Fragmento del documento
Un equipo de investigadores del Centro Médico Universitario de Hamburgo-Eppendorf se propuso responder a esto observando a un grupo de pacientes durante muchos años. Siguieron a veintiún individuos con enfermedad de Fabry confirmada genéticamente que habían estado recibiendo tratamiento continuo con terapia de reemplazo enzimático o un medicamento que ayuda a que las propias enzimas del cuerpo funcionen mejor. Los investigadores examinaron los ojos de estos pacientes al inicio del estudio y nuevamente después de un periodo mediano de seis años y medio. Utilizaron imágenes de alta resolución para medir el grosor de la retina, la densidad de las fibras nerviosas alrededor del nervio óptico, el número de diminutos puntos brillantes dentro del ojo y el grado de retorcimiento en los vasos sanguíneos de la retina. También rastrearon los niveles sanguíneos de un marcador de grasa específico que indica cuánto de la sustancia causante de la enfermedad circula en el cuerpo.
Los resultados ofrecieron una imagen clara de estabilidad en lugar de un cambio dramático. A lo largo de más de seis años, la visión de los pacientes se mantuvo estable y el grosor general de la retina no cambió. El hallazgo más sorprendente fue que los signos característicos de la enfermedad en el ojo —los vasos sanguíneos retorcidos y los diminutos puntos brillantes— no empeoraron, pero tampoco desaparecieron. Incluso aunque los pacientes estaban recibiendo un tratamiento que reducía con éxito los niveles de la grasa nociva en su sangre, los cambios estructurales en el ojo permanecieron exactamente como estaban. Los investigadores observaron un adelgazamiento muy leve de la capa de fibras nerviosas alrededor del nervio óptico, pero este cambio fue tan pequeño que entró dentro del rango normal de lo que le sucede a cualquier persona al envejecer. Los datos mostraron que la cantidad de retorcimiento en los vasos sanguíneos y el número de puntos brillantes estaban fuertemente vinculados a los niveles del marcador de grasa en la sangre, sin embargo, estas características oculares no cambiaron incluso cuando los niveles en sangre fluctuaron ligeramente con el tiempo.

Datos mostrados

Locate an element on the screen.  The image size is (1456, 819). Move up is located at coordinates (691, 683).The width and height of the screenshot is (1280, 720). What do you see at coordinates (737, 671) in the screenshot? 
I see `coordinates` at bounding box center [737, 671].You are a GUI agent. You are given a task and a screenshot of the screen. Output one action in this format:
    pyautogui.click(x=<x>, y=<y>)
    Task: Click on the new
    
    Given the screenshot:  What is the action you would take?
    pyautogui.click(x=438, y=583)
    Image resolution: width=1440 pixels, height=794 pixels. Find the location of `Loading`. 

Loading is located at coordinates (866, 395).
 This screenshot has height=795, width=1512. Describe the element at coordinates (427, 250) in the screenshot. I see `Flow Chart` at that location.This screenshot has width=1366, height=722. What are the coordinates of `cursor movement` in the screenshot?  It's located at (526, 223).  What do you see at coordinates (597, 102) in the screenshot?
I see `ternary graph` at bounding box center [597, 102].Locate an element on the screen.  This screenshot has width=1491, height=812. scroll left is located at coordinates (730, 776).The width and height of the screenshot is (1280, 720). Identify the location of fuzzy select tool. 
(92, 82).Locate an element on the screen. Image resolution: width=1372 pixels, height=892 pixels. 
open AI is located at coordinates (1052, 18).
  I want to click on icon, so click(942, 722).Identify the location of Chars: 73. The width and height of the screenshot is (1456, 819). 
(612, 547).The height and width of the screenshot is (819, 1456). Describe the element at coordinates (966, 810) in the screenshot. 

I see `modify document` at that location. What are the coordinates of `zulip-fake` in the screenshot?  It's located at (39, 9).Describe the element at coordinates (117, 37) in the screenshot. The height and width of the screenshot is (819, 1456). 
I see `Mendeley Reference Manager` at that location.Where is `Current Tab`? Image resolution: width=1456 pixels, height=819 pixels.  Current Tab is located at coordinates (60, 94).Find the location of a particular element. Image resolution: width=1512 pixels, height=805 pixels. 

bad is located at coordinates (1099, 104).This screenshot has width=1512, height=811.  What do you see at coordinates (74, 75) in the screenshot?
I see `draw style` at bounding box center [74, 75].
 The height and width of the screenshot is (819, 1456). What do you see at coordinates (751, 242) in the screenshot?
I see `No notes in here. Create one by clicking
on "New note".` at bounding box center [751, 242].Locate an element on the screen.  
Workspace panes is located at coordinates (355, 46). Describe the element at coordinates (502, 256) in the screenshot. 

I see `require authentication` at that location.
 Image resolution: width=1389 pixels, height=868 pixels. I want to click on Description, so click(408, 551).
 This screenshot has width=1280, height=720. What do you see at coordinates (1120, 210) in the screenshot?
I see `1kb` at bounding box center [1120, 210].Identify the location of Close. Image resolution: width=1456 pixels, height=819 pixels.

Instrucciones a seguir
Responda según el fragmento sobre la enfermedad de Fabry:
(a) ¿A cuántos individuos siguieron los investigadores?
(b) ¿Tras qué periodo mediano se volvieron a examinar los ojos de los pacientes?
(c) ¿Qué pasó con el grosor general de la retina a lo largo del estudio?
Los datos no tienen ningún papel en esta tarea.

Respuesta de la tarea
(a) A veintiún individuos.
(b) Tras un periodo mediano de seis años y medio.
(c) No cambió.